The purpose for writing this series of articles was to illustrate why what appears to be very sensible training advice, doesn’t actually deliver. As with all things in life, you should also view training advice critically. The first question to ask about any training recommendation is by what physiological mechanism it’s supposed to work. The box squat’s proposed mechanism seems sensible—on the surface. With but a modicum of understanding about a muscle’s contraction mechanisms, you’d have to raise your eyebrows just enough to want to dig deeper before spending valuable time and effort on an exercise with dubious claims. Those raised eyebrows would then have your finger scrolling through research on your smartphone and you’d quickly learn that based on knowledge dating back to the 1930’s, it’s unlikely that the box squat will increase your squat ability. To summarize, research specific to that movement reveals the following:

  • The way in which your muscles work to perform a squat are enhanced the least by the box squat;
  • Muscle activity in the regular squat is far greater than in the box squat;
  • The forces generated in the box squat are weaker than those generated in the standard squat;
  • Speed of movement in the box squat is inferior to that of the squat;
  • Joint moments of the lower back, hips, and knees are significantly greater in the squat than the box squat;
  • The joint angles of the hip, knee, and ankle are significantly different between the two exercises and finally;
  • The above indicates that the box squat lacks the required specificity to be able to enhance your abilities to squat more weight.

Warmups and a Work Set

Please note that there’s no specific reason for why I chose to investigate the box squat. I could’ve chosen from any number of training recommendations to illustrate why their proposed benefits are fictional. I simply wanted to create a perspective and illustrate an approach that you can use to evaluate whatever training advice you run across. At the end of the day, recognize that you’re a strength athlete who spends tons of time in the gym in an effort to become the strongest person you can be. That’s not easy. You’re also an all-round weightlifter who’s challenged with learning, perfecting, and becoming as strong as possible in different lifts for each meet you enter. That’s not easy. Considering how you’ve self-selected into an area of physical accomplishment that challenges you every time you step into the gym, I would argue that you trying to determine just the minimum—what’s fact and what’s wishful thinking regarding training—is much easier and will take you no longer than what it’ll take to go through your warmups and then your first work set.

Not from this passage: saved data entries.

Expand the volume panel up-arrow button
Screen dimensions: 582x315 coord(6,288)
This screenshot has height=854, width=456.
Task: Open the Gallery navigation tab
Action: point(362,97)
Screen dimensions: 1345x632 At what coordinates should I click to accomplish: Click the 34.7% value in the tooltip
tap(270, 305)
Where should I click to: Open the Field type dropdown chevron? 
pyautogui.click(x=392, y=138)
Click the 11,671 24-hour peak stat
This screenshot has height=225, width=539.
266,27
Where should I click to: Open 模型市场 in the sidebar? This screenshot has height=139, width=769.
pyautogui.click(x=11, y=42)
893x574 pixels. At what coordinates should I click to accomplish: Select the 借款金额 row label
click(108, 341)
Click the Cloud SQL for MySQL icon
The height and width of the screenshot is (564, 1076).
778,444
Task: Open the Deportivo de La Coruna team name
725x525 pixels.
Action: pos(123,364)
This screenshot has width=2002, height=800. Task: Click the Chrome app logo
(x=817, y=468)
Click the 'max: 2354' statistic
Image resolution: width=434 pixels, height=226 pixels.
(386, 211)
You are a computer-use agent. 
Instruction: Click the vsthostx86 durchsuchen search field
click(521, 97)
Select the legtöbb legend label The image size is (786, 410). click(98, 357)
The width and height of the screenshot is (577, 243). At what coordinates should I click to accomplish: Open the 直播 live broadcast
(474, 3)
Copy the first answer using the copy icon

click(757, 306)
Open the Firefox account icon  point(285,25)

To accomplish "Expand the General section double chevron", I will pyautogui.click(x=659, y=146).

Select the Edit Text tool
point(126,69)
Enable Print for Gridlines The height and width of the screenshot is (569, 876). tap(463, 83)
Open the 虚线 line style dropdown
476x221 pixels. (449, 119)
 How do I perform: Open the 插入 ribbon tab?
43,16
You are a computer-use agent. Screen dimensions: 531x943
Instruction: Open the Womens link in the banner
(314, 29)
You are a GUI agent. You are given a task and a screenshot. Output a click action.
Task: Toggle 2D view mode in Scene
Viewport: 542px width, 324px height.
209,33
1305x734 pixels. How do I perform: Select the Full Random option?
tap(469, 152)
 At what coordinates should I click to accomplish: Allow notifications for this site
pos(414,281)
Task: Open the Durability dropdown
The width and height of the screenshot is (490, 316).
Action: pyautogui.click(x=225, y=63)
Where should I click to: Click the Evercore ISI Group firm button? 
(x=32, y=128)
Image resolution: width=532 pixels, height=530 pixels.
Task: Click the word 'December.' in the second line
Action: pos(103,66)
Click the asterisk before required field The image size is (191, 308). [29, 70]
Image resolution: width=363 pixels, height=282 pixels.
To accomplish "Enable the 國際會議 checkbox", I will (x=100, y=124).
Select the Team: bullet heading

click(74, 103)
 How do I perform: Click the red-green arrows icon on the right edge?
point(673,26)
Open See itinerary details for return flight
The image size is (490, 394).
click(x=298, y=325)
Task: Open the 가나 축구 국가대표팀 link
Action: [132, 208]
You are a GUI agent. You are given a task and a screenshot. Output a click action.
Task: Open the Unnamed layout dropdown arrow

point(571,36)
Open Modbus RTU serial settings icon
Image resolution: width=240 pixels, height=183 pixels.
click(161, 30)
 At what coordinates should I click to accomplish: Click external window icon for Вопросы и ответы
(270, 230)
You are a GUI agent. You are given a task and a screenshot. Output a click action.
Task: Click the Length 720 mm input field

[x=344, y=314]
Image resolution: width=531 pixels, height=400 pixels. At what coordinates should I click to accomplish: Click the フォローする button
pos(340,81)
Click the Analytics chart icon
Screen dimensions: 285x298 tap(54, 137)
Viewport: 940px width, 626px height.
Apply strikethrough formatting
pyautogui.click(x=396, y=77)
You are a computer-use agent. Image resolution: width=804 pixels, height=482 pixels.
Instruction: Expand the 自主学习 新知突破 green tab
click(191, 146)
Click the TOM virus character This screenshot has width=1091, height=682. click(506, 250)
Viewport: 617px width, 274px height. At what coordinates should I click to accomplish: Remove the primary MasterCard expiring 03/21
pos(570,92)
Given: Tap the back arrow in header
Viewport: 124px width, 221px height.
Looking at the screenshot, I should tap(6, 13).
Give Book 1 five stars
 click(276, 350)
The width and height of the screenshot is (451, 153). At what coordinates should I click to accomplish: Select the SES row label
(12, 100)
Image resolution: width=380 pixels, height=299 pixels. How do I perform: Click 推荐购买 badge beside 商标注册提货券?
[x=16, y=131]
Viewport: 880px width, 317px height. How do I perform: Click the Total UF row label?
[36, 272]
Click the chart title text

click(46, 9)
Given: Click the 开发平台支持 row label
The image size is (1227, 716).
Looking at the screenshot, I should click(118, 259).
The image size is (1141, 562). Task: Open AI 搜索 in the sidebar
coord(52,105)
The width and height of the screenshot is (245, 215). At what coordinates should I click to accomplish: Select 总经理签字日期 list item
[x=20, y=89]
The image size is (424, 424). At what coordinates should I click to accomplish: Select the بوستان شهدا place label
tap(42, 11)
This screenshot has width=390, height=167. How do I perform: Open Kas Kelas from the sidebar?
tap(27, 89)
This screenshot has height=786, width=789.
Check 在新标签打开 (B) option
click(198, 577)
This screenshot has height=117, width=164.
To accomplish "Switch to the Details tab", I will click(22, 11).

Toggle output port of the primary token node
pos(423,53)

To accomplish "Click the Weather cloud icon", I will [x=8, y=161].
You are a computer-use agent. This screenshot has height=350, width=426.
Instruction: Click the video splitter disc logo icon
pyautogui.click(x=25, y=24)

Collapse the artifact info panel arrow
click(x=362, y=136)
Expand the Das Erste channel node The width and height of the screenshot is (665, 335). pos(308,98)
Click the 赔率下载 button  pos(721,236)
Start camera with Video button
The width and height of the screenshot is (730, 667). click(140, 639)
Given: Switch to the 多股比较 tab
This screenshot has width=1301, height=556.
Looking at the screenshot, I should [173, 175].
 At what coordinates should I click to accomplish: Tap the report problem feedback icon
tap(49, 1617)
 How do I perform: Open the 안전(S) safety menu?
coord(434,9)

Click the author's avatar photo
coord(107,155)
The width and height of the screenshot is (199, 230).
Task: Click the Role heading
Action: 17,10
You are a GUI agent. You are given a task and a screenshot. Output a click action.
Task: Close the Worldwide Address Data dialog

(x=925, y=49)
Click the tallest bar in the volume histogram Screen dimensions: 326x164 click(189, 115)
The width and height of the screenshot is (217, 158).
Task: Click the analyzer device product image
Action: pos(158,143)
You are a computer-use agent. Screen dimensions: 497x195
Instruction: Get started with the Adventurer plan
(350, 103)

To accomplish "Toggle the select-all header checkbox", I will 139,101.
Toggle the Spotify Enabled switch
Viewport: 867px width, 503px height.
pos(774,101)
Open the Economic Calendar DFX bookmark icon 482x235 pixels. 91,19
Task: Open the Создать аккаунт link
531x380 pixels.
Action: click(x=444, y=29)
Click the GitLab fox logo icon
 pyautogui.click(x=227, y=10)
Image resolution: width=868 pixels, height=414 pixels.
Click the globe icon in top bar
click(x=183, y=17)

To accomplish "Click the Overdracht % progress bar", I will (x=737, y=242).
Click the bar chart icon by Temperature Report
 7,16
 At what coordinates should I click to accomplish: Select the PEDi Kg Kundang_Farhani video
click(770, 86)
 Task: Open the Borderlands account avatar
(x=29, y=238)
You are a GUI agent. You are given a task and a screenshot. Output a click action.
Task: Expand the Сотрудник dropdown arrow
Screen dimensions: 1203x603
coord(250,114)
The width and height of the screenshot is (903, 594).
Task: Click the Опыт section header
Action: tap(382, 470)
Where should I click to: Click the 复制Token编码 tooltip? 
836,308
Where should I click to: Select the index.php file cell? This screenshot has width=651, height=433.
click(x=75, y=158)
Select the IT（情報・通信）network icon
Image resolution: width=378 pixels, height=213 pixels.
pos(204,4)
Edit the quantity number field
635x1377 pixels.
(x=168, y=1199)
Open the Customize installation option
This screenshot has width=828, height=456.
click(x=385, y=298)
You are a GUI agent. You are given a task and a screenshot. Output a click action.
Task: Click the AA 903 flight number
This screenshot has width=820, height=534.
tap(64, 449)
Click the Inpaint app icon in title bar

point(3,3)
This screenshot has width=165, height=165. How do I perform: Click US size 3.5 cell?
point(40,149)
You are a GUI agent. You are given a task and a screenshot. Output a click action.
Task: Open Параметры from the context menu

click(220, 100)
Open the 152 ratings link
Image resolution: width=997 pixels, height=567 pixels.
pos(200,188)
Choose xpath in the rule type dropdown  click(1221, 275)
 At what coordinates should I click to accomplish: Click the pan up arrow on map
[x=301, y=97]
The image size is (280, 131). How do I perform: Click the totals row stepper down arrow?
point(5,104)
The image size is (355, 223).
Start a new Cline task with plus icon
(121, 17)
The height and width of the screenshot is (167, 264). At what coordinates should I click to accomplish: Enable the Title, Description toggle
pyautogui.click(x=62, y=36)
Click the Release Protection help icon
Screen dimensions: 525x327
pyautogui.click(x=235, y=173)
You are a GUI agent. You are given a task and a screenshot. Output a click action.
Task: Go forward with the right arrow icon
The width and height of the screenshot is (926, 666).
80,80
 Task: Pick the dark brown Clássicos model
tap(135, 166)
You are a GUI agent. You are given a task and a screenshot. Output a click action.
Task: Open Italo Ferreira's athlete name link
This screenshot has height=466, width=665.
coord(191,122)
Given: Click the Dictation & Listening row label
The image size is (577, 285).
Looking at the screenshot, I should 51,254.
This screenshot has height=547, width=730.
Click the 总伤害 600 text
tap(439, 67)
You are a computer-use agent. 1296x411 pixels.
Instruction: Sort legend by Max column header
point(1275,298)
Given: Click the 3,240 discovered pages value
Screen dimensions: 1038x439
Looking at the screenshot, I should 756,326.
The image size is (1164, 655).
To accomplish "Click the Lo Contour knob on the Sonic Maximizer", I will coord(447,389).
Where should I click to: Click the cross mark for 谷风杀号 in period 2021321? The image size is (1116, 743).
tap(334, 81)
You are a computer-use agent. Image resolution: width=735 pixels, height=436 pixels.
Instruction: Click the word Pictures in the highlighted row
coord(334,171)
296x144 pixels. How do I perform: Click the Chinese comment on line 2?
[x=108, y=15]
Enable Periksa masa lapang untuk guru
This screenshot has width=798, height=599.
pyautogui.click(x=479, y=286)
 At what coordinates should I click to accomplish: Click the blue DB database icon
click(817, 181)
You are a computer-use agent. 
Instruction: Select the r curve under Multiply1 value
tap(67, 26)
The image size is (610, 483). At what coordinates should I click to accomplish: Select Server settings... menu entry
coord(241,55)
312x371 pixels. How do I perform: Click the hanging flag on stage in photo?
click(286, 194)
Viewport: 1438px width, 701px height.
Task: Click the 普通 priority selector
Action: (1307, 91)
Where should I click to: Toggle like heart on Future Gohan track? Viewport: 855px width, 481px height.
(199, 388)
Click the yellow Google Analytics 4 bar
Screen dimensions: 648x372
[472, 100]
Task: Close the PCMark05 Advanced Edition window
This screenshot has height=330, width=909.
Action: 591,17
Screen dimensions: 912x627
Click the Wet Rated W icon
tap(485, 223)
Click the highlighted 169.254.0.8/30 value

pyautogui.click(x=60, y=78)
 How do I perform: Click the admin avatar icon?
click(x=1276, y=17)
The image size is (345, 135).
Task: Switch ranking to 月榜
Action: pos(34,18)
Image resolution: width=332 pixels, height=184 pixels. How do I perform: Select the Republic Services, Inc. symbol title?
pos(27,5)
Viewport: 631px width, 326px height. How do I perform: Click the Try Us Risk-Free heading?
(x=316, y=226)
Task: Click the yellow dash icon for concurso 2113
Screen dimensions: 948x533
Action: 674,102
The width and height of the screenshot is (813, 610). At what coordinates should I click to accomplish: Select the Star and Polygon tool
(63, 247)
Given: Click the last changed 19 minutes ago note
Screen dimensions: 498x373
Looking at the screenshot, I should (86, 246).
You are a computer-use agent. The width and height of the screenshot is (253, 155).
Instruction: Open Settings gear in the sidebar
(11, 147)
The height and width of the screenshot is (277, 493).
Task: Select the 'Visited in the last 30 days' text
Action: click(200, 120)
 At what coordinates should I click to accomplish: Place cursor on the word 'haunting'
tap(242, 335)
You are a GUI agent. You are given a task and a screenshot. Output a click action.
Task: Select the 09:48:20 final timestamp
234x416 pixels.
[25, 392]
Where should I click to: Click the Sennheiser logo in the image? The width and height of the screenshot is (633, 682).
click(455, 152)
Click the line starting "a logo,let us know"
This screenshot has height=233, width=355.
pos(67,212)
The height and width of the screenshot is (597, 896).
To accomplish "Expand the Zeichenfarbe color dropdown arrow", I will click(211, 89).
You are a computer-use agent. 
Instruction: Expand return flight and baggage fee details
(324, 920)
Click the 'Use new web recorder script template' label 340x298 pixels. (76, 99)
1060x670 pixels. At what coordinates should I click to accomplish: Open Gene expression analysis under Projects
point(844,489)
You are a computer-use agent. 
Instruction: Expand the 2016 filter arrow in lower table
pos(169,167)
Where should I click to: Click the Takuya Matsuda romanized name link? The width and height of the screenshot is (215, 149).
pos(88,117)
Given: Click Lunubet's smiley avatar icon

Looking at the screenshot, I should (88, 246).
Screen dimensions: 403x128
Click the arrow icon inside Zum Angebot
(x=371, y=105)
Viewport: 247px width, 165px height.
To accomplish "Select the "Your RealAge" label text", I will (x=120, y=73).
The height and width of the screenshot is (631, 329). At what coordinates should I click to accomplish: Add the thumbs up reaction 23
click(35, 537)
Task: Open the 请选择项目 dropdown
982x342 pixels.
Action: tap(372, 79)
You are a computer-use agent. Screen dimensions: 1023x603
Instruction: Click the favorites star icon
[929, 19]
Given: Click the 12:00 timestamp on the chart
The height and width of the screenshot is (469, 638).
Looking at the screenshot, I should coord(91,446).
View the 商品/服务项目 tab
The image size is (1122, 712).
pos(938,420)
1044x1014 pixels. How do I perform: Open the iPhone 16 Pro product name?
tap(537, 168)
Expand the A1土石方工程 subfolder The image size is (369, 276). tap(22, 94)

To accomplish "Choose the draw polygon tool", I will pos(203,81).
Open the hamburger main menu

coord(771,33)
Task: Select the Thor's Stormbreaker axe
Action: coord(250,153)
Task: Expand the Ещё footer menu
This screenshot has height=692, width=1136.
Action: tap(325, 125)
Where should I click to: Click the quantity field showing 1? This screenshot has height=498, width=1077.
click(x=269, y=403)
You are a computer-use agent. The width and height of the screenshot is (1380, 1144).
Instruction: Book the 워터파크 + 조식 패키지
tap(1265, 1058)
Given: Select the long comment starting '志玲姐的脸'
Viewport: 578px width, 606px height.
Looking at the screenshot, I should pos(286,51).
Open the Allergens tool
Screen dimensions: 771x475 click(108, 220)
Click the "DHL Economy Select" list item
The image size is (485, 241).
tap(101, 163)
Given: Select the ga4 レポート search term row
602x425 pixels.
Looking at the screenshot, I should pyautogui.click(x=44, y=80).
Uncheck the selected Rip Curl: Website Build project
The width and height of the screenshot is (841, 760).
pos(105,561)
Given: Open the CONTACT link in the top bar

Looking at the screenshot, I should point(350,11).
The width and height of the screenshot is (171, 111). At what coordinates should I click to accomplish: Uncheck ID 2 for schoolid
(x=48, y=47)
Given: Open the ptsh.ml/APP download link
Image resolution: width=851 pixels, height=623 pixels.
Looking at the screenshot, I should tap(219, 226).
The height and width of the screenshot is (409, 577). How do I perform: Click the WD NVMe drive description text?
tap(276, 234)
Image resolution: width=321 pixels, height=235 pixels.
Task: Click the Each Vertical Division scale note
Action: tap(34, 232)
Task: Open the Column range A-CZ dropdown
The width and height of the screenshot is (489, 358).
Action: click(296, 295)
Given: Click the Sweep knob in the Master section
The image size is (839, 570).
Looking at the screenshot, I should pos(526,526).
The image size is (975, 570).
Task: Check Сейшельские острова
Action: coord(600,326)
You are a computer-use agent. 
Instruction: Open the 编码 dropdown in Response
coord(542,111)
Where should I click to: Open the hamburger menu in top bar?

There’s no way Paul Anderson could’ve had a quick look at the American Journal of Physiology to see what he could do to increase his already fantastic squat even more. In fact, most athletes back then probably didn’t even know there was research being conducted on human muscle in an effort to understand not only how it works, but how you can get it to become stronger. But today, you literally hold that information in the palm of your hand. The most difficult part for you is to sift through the nonsense and uncover information that’s based on measurable and evidence-based facts instead. To be honest, you have to take responsibility for what training advice you follow. If you find yourself getting injured and not able to make long-term gains anymore, even though you’re healthy, don’t simply write it off as being older than what you used to be, or some other equally silly and unfounded notion. Take responsibility for your training decisions, review them based on exercise science the best you can, and allow yourself to once again experience the thrill of breaking PR’s. Isn’t attaining maximal strength in your red matter worth some effort in your grey matter?

And so, what about the main problem at the core of all of this—increasing your squat overall and more specifically blasting out of the hole? You guessed it, that has been researched and you could experience huge gains if you applied that information. No need for you to stumble through the dark with silly advice put forth by any number of self-proclaimed training gurus. Put that grey matter to work and enjoy the process of learning, putting it to work in the gym, and breaking PR’s.